**Problem set**.
(1) Answer these from the subwoofer thread below, using one line for each answer, marked (a), (b) and (c).
(a) What are the length, width and ceiling height of the theater room in the first post?
(b) How many 18" subs and how many watts does the reply describe in a space much smaller than that room?
(c) What top speed does the reply give for the Bugatti Veyron?
(2) Extend the subwoofer thread below, starting right after its last sentence.

— begin Excerpt —

# How many Subwoofers is too many?



## ckcouchman (Mar 2, 2014)

Can you have too many Subwoofers in your Theater Room? Room size is 23 feet long by 13 feet wide with 9 feet ceilings. Currently have 2x 18 inch IB ceiling sub and a 2x15 inch IB ceiling sub also.


----------



## theJman (Mar 3, 2012)

You can overdo anything, the question is what's _your _limit.

I've seen people with HT's that have ten 18" subs driven by 20,000 watts in a space much smaller than yours. While every system needs 'headroom' - surfeit capacity that allows for smooth handling of broad dynamic swings in the source material - there comes a point of diminishing returns. Think Bugatti Veyron; here in the US you can occasionally find a highway with a speed limit in excess of 80 MPH, so what good is a car that can do 250 MPH then? If you own a Veyron you're certainly going to exceed 80 MPH from time-to-time, but you'll likely never be able to go much past 120. That means 50% of the cars potential is wasted 100% of the time.

— end Excerpt —
— begin Data segment —

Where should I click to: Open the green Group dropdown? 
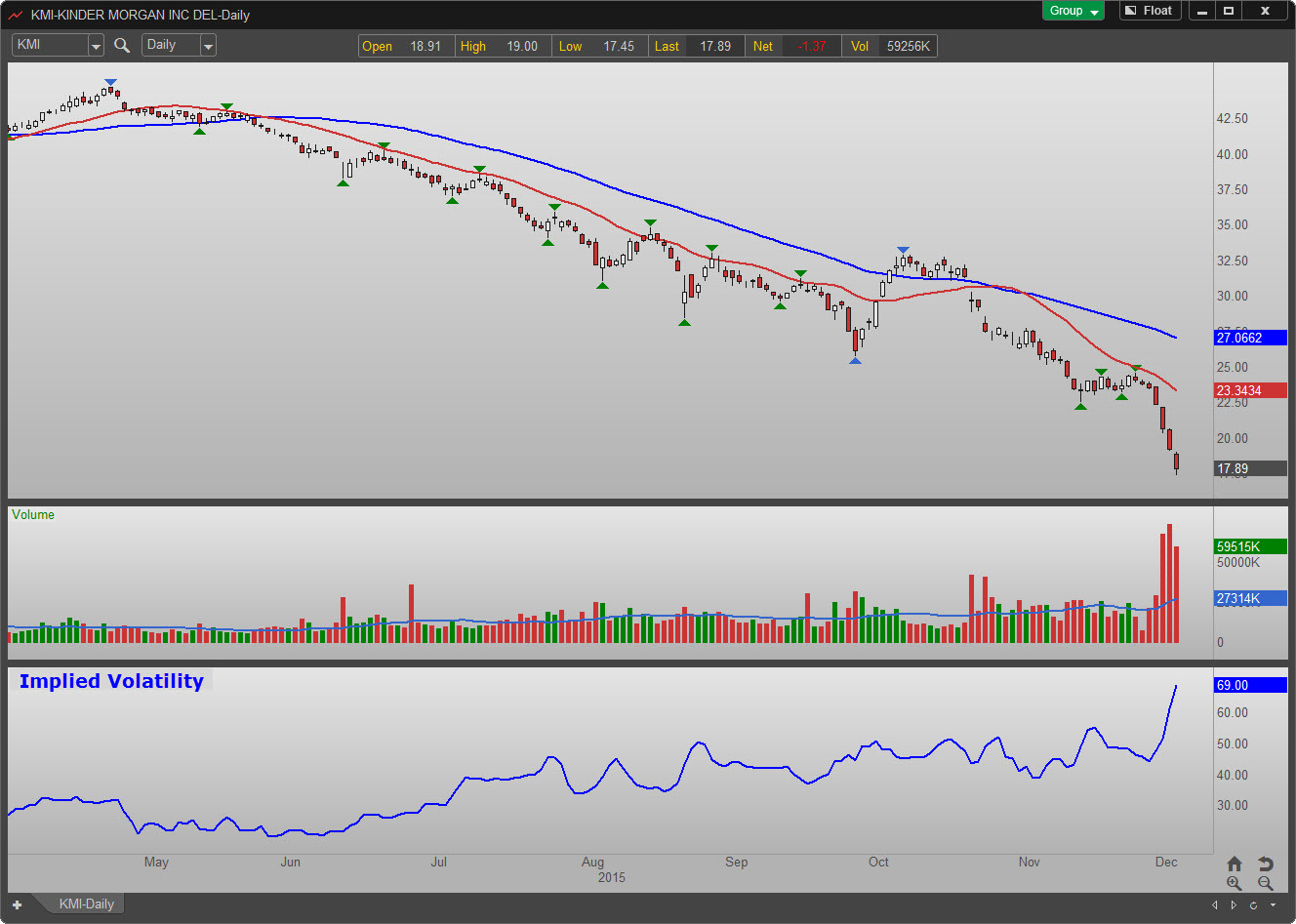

— end Data segment —

**Answer set**.
(1)
(a) 23 feet long, 13 feet wide, with 9-foot ceilings.
(b) Ten 18" subs driven by 20,000 watts.
(c) 250 MPH.

(2)
At 2700 ft^3 you probably have good response with a pair of 18's and a pair of 15's. IB's are not known for high-performance though - more quality than quantity - so you might be able to enhance your viewing experience further with another pair of 18's, but at this point the updates are mostly evolutionary as opposed to revolutionary.


----------



## ckcouchman (Mar 2, 2014)

Thanks Jim.


----------



## dickfantastic (Aug 10, 2017)

I like Dr. Hsu's answer on this subject

http://www.hsuresearch.com/faq.html

"We frequently get questions 'is this subwoofer too powerful or too loud for my room?' The answer is no. The subwoofer need only play as loudly as you set it. You cannot have too much subwoofer."

He is the man.


----------



## ckcouchman (Mar 2, 2014)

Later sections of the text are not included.